PASSAGE SHOWN =>
[ 
https://issues.apache.org/jira/browse/IGNITE-20610?page=com.atlassian.jira.plugin.system.issuetabpanels:all-tabpanel
 ]

Grigory Domozhirov updated IGNITE-20610:
----------------------------------------
    Description: 
While intention for https://issues.apache.org/jira/browse/IGNITE-3828 (Data 
streamer: use identity comparison for "activeKeys" in DataStreamerImpl.load0 
method.) is clear it seems to work not as expected if allowOverwrite == true 
and same keys are added to `DataStreamer`.

With each `DataStreamer.addData()` a `new UserKeyCacheObjectImpl()` is created 
for the key object ( 

[https://github.com/apache/ignite/blob/ceb22d20cab407b038570c81be022d7233a6e12d/modules/core/src/main/java/org/apache/ignite/internal/processors/cache/binary/CacheObjectBinaryProcessorImpl.java#L1316]
 ) and is added to `GridConcurrentHashSet` wrapped in a 
`DataStreamerImpl.KeyCacheObjectWrapper`. Since its equals is overridden with 
identity check it ends up with `activeKeys` containing multiple objects with 
equal `UserKeyCacheObjectImpl`s and thus barely acts is a set. 

 

1) Is that OK in general?

2) Since `KeyCacheObjectWrapper.hashCode` returns actual key object's hashCode, 
the more often keys are repeated the lower is performance due to hash 
collisions of non-equal objects. Here is an example:
{code:java}
try (Ignite ignite = Ignition.start(new IgniteConfiguration())) {
    try (IgniteCache<Integer, Long> cache = ignite.createCache("test");
         IgniteDataStreamer<Integer, String> dataStreamer = 
ignite.dataStreamer(cache.getName())

RECORDED INFORMATION =>
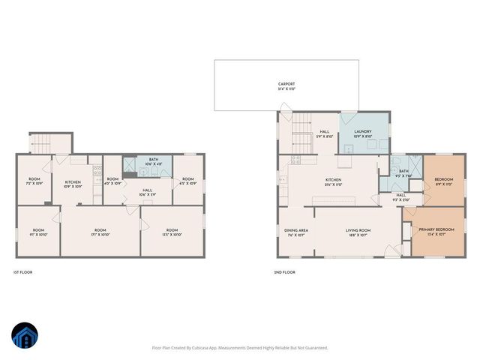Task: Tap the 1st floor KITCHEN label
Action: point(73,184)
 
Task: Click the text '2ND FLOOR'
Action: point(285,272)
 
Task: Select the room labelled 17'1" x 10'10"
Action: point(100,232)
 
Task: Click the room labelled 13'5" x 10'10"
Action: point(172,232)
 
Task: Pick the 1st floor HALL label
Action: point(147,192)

...

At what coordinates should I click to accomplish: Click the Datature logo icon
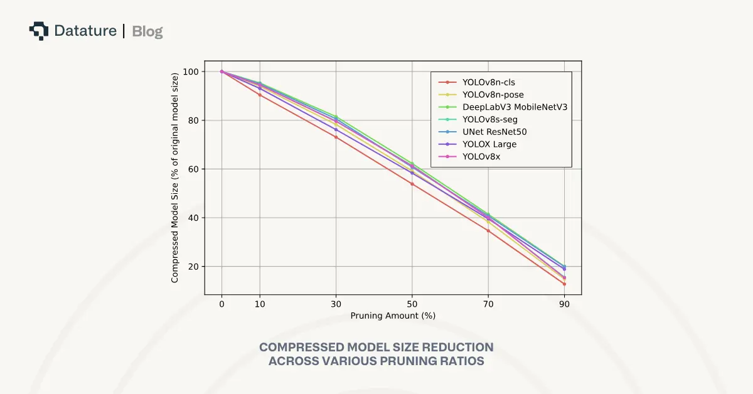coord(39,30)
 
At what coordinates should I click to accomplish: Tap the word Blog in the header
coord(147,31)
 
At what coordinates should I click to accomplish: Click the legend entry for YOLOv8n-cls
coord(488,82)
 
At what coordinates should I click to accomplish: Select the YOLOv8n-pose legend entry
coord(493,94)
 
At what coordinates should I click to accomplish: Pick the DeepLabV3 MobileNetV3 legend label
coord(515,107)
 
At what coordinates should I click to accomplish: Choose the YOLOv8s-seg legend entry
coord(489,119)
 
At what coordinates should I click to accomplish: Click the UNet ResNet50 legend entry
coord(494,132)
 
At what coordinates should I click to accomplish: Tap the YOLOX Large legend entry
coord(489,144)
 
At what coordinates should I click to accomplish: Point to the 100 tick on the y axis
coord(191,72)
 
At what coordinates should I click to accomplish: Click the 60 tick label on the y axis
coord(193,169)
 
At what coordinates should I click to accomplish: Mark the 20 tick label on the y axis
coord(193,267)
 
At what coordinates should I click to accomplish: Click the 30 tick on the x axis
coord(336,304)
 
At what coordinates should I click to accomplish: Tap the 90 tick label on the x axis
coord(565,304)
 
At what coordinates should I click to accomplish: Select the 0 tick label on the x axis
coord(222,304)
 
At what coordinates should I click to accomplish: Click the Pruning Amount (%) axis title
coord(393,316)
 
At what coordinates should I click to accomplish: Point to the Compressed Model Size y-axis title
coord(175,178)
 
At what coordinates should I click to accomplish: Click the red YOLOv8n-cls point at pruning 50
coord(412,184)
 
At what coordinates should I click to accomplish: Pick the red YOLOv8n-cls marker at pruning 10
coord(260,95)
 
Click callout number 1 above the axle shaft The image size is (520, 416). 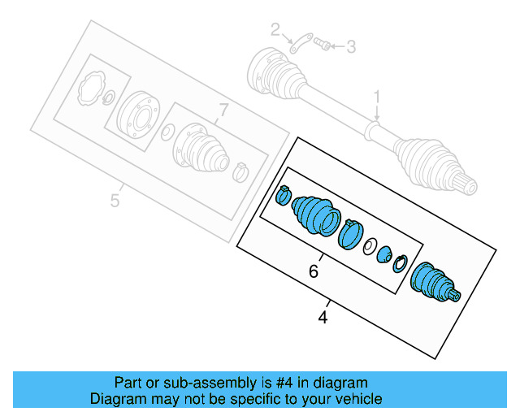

* * *

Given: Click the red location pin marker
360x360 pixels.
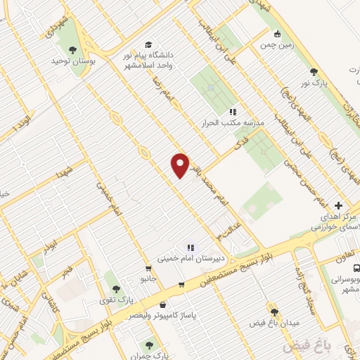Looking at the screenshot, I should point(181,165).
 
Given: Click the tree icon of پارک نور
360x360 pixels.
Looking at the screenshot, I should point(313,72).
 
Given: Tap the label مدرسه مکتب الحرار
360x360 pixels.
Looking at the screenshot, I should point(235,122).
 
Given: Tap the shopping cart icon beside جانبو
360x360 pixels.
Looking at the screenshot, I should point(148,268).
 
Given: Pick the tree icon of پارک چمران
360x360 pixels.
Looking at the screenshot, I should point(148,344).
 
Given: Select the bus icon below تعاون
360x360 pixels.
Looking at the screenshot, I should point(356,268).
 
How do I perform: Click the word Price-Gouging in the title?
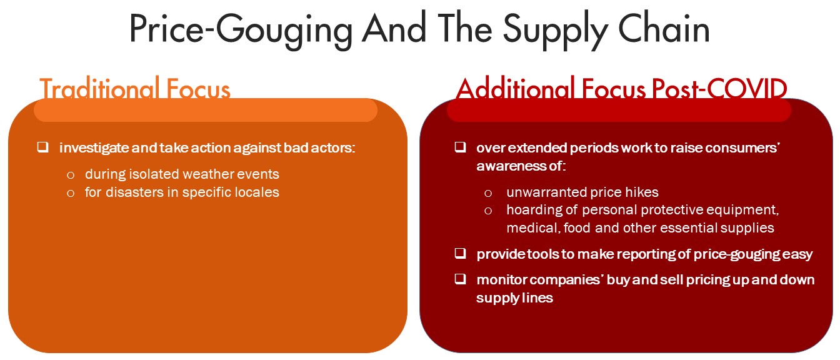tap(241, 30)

WHAT TO DO =>
A. In the issue description, what does `KeyCacheObjectWrapper.hashCode` return?
B. Switch "performance" to "throughput" and write out the issue description again, starting with "1) Is that OK" and going on through "ignite.dataStreamer(cache.getName())".

SOLUTION LIST =>
A. The actual key object's hashCode.

B.
1) Is that OK in general?

2) Since `KeyCacheObjectWrapper.hashCode` returns actual key object's hashCode, 
the more often keys are repeated the lower is throughput due to hash 
collisions of non-equal objects. Here is an example:
{code:java}
try (Ignite ignite = Ignition.start(new IgniteConfiguration())) {
    try (IgniteCache<Integer, Long> cache = ignite.createCache("test");
         IgniteDataStreamer<Integer, String> dataStreamer = 
ignite.dataStreamer(cache.getName())